CA32300 - IBA: Qualifying trade: Part trades

CAA01/S276 (1) - (2)

The IBA legislation applies to a part of a trade as it applies to a trade. However, where only part of a trade is a qualifying trade a building is in qualifying use, and so qualifies for IBA, if and only if it is in use for the purposes of the part of the trade that is a qualifying trade.

A part of a trade does not need to be a self-contained part. It should, however, be asignificant, separate and identifiable part of the trade carried on. The expression”part of a trade” does not mean any activity undertaken in the course of a trade, (Bestway (Holdings) Ltd. v Luff 70TC512). In that case the company claimed that the activities of checking and sorting goods, unpacking goods, repacking goods, labelling goods and reading product bar codes carried on in cash and carry warehouses were a part trade of subjection of goods to a process. The claim was refused because those activities were mere preliminaries to the trade of selling the goods wholesale and was not so significant to be “a part of a trade”.

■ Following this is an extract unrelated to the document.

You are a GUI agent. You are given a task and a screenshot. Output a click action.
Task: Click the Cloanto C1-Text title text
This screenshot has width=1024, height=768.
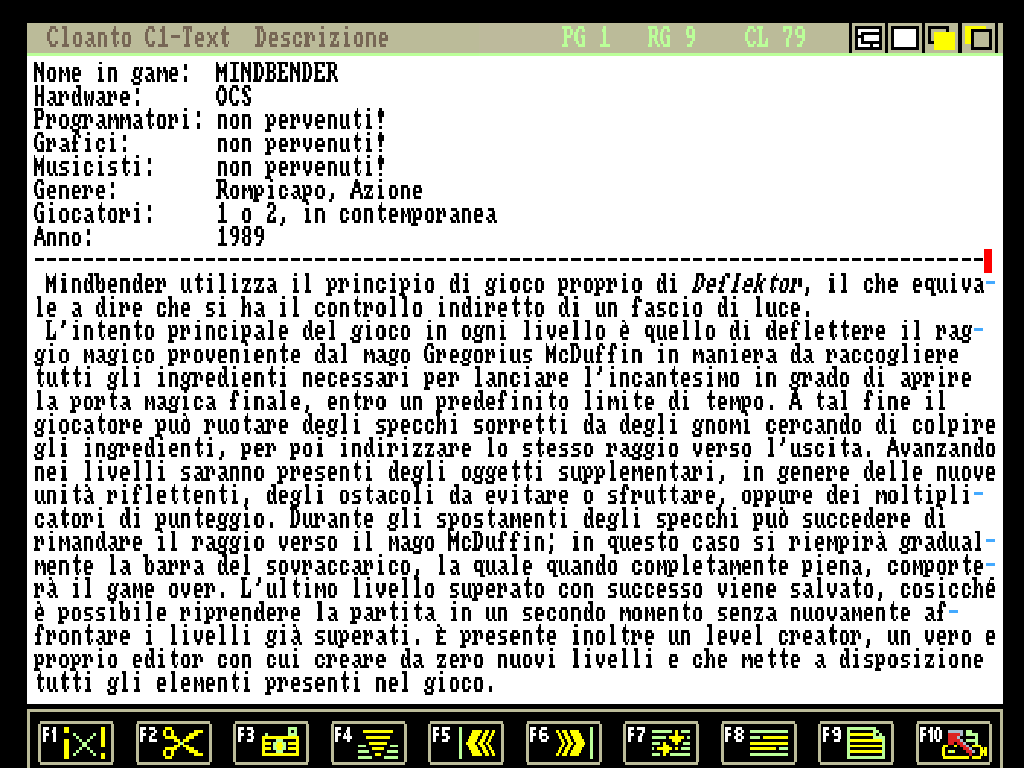[138, 38]
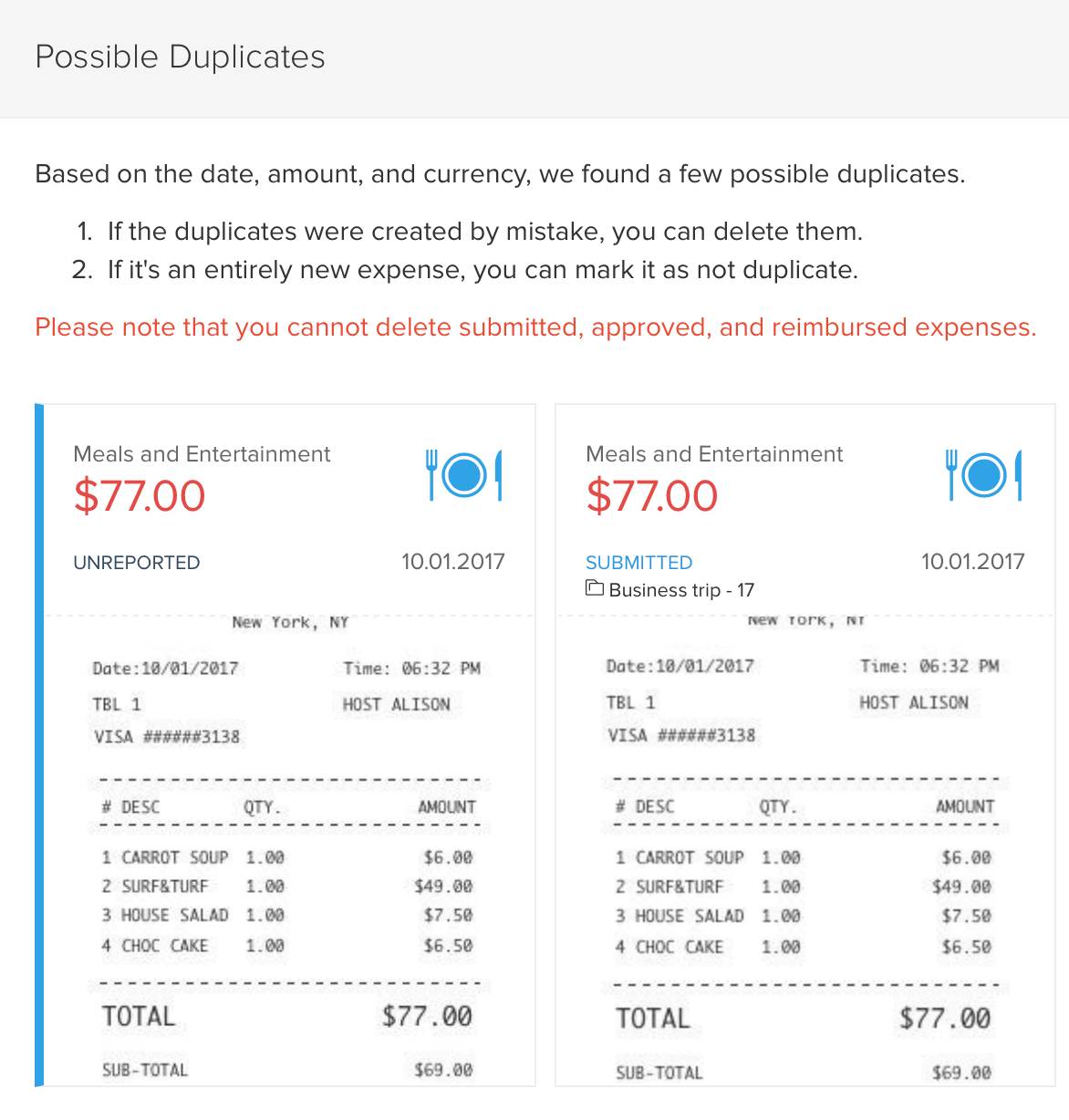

A trade that consists of the purchase, storage and sale of goods can include a part trade of storage (Crusabridge Investments Ltd. v Casings International Ltd. 54TC246). Casings leased a building from Crusabridge. The terms of the lease required Casings to use it as a warehouse that was an industrial building for IBA purposes. Casings bought used tyre casings, examined and regraded them and then sold them to people who would remould them. It sold remoulds on a commission basis. Crusabridge’s IBA claim was refused and so it sued Casings for damages. The Revenue was not a party to the case. Crusabridge lost the case because the court held that the storage of remoulded tyres and the storage of used casings were qualifying part trades of storage and so the building should qualify for IBA. Finlay J held that it did not matter that the trade in which goods had been or would be subjected to a process was not the trade of the storer.